Last Thursday, a lone hacker was said to have announced that he had hacked into Uber’s service system after apparently tricking a company employee into providing his credentials.

Screenshots shared by the hacker with the company’s security researchers show that the man gained full access to the cloud services where Uber stores customers’ sensitive and financial data.

It is unknown how much sensitive information the hacker stole and how long he was on Uber’s computer network. Two cybersecurity specialists communicated directly with the hacker, who said he was about 18 years old.

But the files he gave them, which were then publicly posted on Twitter and other social media sites, showed that the hacker was able to access Uber’s most important internal systems.

“He did have high-level access. That’s terrible,” said Corbin Leo, a cybersecurity researcher and head of business development at Zellic.

Corbin communicated with the hacker online.

He said screenshots shared by the man showed that the attacker had accessed data stored on Amazon and Google cloud servers, where Uber stores source code as well as financial and personal customer data, such as driver’s licenses.

In one screenshot, the hacker showed a hack of Uber’s internal collaborative Slack system.

All recovered

Sam Curry, a Yuga Labs engineer who also communicated with the hacker, said there was no indication that the hacker did any damage or was interested in anything more than self-promotion. “It seems to me that the hackers want to get as much attention as possible,” Curry explained

Curry admitted that on Thursday he spoke with several Uber employees who said they were “working on locking everything down inside” in order to limit this hacker’s access. That included the San Francisco-based company’s Slack network, he said.

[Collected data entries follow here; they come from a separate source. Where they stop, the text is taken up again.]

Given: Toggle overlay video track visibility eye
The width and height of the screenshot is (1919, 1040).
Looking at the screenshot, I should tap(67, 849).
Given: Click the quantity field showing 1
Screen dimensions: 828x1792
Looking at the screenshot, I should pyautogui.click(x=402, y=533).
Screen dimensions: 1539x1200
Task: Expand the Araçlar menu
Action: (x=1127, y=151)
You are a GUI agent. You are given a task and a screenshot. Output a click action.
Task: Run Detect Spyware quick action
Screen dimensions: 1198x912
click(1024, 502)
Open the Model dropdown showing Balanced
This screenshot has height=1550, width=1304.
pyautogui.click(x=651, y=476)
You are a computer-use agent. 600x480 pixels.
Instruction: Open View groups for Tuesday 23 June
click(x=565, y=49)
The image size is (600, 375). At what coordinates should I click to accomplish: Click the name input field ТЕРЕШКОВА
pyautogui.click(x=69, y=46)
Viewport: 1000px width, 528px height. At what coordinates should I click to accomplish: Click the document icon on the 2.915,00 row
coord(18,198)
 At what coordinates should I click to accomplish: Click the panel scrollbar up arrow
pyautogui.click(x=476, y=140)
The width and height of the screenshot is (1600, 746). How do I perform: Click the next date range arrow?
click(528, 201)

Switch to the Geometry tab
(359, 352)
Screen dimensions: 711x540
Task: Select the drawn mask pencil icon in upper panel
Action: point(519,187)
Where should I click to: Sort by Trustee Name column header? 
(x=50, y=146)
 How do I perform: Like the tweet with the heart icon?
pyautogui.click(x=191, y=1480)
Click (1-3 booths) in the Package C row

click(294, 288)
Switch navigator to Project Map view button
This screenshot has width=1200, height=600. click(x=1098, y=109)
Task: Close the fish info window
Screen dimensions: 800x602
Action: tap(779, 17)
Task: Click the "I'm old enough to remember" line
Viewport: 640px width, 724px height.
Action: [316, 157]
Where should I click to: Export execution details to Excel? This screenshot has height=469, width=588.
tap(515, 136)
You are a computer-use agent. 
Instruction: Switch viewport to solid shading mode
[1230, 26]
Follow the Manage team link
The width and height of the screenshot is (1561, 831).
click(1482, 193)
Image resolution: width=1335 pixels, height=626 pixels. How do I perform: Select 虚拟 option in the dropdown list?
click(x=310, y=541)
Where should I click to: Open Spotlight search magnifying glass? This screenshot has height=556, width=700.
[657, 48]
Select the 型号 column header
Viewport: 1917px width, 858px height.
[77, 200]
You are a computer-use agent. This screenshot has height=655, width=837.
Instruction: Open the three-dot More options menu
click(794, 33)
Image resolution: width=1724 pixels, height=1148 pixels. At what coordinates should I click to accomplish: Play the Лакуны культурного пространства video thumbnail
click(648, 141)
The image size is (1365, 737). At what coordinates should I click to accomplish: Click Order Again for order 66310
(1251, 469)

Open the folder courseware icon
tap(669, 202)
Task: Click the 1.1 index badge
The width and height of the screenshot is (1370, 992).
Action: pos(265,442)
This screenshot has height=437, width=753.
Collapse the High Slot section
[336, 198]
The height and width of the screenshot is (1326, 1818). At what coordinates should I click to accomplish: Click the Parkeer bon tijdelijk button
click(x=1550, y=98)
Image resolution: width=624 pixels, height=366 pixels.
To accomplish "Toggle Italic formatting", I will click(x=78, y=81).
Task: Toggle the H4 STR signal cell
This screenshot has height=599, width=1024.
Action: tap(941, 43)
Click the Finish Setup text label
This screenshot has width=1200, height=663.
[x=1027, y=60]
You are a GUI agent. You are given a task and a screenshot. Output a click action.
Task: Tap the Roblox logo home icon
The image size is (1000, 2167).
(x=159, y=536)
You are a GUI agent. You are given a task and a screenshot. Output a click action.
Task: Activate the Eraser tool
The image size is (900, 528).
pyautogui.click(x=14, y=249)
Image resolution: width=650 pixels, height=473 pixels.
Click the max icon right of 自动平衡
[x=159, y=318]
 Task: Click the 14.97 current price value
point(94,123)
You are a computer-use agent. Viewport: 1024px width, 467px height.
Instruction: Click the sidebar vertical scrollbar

In a statement posted online as early as Friday, Uber said that “internal software tools that shut down yesterday as a precautionary measure, have been restored.”

The company said that all of its services, including Uber Eats and Uber Freight, were working and that there was no evidence that an attacker had accessed “sensitive user data,” such as trip history.

Curry and Leo noted that the hacker did not specify how much data he copied. At the same time, Uber did not advise its users to take any specific actions, such as changing passwords.

How did the hacker get his way?

Essentially, the hacker found out the password of an Uber employee. Then, posing as a work colleague, the hacker flooded the employee with text messages asking him to confirm that he was logged into his account. Eventually, the employee relented and provided a two-factor authentication code, which the hacker used to log in.

“Social engineering” is a popular hacking strategy because people tend to be the weakest link in any network. Teens used it in 2020 to hack Twitter, and more recently it was used to hack tech companies Twilio and Cloudflare.

Uber has previously been “hacked.”

Former Uber security chief Joseph Sullivan is currently on trial for allegedly arranging to pay hackers $100,000 to cover up a high-tech heist in 2016 in which the personal information of some 57 million customers and drivers was stolen.